**Exercise**
Could you reproduce the stretch of the listing below from its first line through the line containing "The image size is (1500, 1505).", including both ends?

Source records

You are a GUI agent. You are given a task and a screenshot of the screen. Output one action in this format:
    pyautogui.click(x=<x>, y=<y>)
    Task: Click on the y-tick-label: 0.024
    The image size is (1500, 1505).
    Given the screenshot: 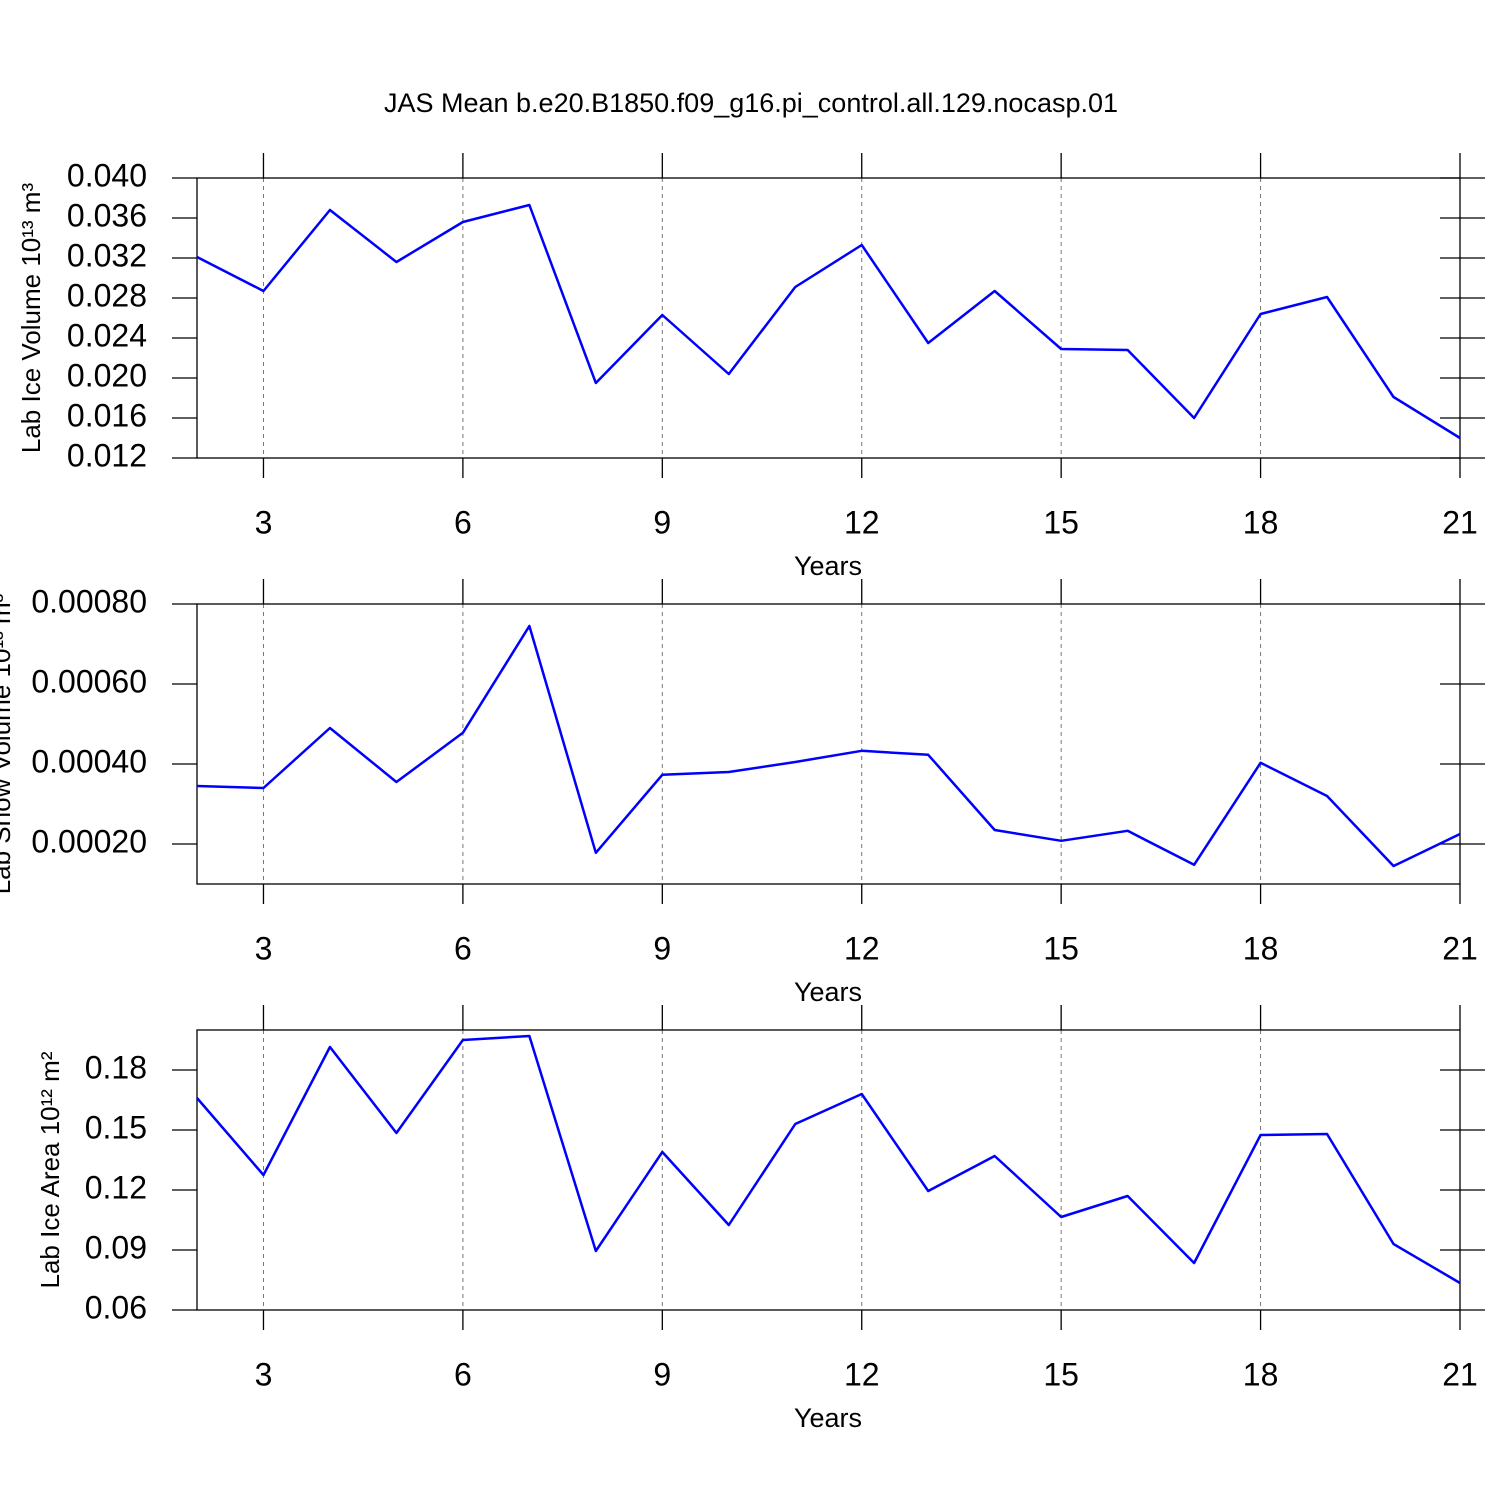 What is the action you would take?
    pyautogui.click(x=107, y=335)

**Written answer**
You are a GUI agent. You are given a task and a screenshot of the screen. Output one action in this format:
    pyautogui.click(x=<x>, y=<y>)
    Task: Click on the y-tick-label: 0.024
    The image size is (1500, 1505).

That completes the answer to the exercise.